7. Sediakan Camilan Sehat dan Menarik

Anak-anak mudah sekali tertarik dengan makanan cepat saji yang umumnya tinggi akan kalori, gula dan lemah. Seperti permen, fast food, soda, coklat, kerupuk dan sebagainya. 

Agar anak tidak memiliki ketergantungan dengan makanan itu, Bunda perlu menyediakan camilan alternatif berupa makanan sehat yang mudah dijangkau. Terlebih anak-anak suka dengan makanan bentuk yang menarik. Sediakan potongan buah yang mudah dikunyah (seperti melon, semangka, beri, dll) dengan yoghurt atau potongan sayur. 

8. Perhatikan Kondisi Anak

Pastikan bahwa si Kecil sedang lapar, tidak terlalu lelah, atau mengantuk sebelum makan. Hindari pemberian makanan kecil 2 jam sebelum waktu makan agar ia tidak terlalu kenyang saat tiba waktu makan besar.

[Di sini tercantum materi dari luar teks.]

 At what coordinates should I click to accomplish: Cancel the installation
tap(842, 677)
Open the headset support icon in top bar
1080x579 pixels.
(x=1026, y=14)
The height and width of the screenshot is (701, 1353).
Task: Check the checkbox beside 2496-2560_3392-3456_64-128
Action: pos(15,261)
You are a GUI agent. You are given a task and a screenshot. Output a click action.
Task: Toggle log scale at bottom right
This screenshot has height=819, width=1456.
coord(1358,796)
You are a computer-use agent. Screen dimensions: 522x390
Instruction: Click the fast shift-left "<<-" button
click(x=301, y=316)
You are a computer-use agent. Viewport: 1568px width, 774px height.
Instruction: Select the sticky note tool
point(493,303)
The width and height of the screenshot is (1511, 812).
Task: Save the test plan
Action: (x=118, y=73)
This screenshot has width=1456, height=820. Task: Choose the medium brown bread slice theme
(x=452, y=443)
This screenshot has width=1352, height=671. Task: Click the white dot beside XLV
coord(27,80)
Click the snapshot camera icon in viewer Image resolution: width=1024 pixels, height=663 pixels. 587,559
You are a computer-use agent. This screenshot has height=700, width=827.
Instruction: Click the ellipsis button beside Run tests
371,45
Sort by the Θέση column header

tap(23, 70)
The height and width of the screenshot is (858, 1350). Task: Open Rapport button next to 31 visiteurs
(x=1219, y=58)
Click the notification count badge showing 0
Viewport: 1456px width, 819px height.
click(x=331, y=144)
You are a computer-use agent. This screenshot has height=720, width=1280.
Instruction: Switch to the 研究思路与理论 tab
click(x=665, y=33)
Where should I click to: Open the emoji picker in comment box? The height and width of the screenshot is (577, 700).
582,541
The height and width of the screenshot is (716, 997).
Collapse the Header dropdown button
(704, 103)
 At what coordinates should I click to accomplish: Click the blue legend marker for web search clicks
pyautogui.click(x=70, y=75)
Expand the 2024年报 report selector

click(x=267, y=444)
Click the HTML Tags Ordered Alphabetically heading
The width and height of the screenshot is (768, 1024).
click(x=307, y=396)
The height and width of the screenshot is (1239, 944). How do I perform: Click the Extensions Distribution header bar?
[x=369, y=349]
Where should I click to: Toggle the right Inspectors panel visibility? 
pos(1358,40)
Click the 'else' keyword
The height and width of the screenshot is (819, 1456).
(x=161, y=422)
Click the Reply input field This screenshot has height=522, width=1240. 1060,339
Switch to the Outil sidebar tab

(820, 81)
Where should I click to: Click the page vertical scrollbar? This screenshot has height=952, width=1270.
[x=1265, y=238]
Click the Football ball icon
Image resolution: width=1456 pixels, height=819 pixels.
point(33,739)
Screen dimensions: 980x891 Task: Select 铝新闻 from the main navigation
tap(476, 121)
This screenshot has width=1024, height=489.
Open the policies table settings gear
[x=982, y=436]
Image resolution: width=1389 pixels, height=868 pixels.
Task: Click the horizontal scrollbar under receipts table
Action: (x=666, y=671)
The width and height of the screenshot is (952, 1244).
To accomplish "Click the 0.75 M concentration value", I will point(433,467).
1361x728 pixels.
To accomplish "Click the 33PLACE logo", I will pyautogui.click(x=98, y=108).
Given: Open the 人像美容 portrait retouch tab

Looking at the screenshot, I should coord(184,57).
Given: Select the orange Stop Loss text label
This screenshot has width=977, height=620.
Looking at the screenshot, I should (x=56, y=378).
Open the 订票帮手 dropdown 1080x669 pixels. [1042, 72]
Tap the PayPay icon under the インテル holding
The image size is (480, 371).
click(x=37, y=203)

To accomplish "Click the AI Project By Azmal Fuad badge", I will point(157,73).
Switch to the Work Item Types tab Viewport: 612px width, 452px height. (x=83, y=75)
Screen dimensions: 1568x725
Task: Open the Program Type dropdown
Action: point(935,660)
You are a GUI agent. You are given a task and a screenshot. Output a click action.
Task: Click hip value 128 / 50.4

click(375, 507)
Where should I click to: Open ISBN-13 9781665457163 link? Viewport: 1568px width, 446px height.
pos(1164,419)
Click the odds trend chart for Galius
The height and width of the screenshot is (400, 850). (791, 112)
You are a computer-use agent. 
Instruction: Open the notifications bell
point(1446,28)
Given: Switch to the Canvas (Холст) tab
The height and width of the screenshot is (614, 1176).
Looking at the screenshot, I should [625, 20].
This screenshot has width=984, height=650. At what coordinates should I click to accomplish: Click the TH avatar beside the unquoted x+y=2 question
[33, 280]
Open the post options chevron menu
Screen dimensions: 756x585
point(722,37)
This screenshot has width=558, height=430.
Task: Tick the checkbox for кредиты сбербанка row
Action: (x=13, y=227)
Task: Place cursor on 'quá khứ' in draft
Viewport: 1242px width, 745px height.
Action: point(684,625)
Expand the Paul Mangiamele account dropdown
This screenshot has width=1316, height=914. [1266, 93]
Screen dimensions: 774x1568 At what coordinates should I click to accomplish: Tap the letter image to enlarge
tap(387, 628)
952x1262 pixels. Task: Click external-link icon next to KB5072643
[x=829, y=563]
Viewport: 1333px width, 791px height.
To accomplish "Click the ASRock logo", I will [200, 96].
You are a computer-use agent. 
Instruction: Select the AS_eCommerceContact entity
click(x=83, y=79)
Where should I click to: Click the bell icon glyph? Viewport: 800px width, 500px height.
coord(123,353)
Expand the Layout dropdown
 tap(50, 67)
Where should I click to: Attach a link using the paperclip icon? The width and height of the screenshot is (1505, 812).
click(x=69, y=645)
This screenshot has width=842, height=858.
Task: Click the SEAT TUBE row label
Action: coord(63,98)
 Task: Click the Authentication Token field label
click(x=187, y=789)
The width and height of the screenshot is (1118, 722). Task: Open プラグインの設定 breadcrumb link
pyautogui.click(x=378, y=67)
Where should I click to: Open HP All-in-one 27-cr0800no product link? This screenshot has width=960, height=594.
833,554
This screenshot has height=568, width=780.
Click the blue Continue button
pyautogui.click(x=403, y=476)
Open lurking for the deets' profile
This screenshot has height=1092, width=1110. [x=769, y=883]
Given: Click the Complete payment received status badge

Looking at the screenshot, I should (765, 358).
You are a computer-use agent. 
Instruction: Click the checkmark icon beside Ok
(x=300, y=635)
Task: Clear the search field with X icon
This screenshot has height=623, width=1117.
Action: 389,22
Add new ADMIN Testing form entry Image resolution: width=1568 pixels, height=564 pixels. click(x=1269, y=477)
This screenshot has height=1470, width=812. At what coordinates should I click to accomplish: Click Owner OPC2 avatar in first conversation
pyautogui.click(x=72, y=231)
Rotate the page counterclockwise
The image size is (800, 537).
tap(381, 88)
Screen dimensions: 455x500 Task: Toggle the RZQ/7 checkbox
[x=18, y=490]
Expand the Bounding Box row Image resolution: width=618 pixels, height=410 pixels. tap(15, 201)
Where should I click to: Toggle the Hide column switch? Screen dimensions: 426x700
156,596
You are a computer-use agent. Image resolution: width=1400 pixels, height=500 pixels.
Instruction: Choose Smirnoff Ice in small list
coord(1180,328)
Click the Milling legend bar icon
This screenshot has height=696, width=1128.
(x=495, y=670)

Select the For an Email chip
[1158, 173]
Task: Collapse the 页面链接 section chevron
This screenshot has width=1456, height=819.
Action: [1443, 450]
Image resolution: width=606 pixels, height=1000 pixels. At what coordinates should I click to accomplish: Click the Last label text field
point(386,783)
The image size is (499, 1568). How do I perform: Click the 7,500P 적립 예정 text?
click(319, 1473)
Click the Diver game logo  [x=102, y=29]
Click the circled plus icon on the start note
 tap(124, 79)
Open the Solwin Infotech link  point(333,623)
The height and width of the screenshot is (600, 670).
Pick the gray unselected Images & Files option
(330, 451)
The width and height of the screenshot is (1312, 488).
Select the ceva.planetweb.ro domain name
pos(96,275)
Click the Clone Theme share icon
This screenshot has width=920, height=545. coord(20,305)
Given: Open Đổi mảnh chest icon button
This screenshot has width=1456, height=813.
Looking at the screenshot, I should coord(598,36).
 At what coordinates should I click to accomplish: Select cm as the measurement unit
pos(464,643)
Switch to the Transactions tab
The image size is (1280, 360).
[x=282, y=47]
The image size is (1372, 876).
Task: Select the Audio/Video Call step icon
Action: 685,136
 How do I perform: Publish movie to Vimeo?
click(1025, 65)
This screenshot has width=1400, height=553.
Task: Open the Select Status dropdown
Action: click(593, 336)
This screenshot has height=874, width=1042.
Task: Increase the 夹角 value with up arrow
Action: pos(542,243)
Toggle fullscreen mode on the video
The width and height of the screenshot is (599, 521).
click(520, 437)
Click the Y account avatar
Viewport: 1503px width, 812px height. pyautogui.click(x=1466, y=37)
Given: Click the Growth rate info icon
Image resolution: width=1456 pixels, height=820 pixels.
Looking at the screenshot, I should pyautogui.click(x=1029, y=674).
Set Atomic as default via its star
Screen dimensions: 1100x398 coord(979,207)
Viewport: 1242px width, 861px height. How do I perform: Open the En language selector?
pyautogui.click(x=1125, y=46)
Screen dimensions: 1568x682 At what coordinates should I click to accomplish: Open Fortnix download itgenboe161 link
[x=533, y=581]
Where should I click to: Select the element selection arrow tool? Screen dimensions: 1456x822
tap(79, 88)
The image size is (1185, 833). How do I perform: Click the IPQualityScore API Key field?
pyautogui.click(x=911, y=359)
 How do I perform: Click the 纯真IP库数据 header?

Saat makan, Bunda juga perlu tahu reaksi ketika si Kecil akan muntah. Refleks muntah merupakan refleks normal tubuh untuk mencegah tersedak. Refleks tersebut dapat muncul pada beberapa kondisi. 

Misalnya, apabila si Kecil makan terlalu cepat, jika dalam mulutnya terdapat terlalu banyak makanan, jika anak tidak menyukai tekstur atau rasa dari makanan yang masuk, atau jika ada benda asing yang tidak seharusnya berada di dalam mulut.

Untuk menghindarinya, posisikan agar anak tenang selagi makan, jangan berlari-lari ketika makan, berikan porsi makanan secukupnya, dan perhatikan ukuran makanan yang masuk.

9. Bersikap Fleksibel dan Sabar

Seperti halnya orang dewasa, anak-anak juga dapat merasa bosan pada suatu jenis makanan. Akan tetapi, anak belum mampu untuk menunjukkan penolakannya secara verbal, sehingga ia cenderung diam, pergi, atau melakukan tindakan lain yang dapat membuat Bunda kadang menjadi kesal. 

Kunci yang terpenting dalam menghadapi anak susah makan adalah perbanyak kesabaran dan keuletan. Apabila merasa kebingungan dan putus asa, Bunda bisa meminta bantuan dari tenaga profesional seperti psikolog anak dan dokter anak.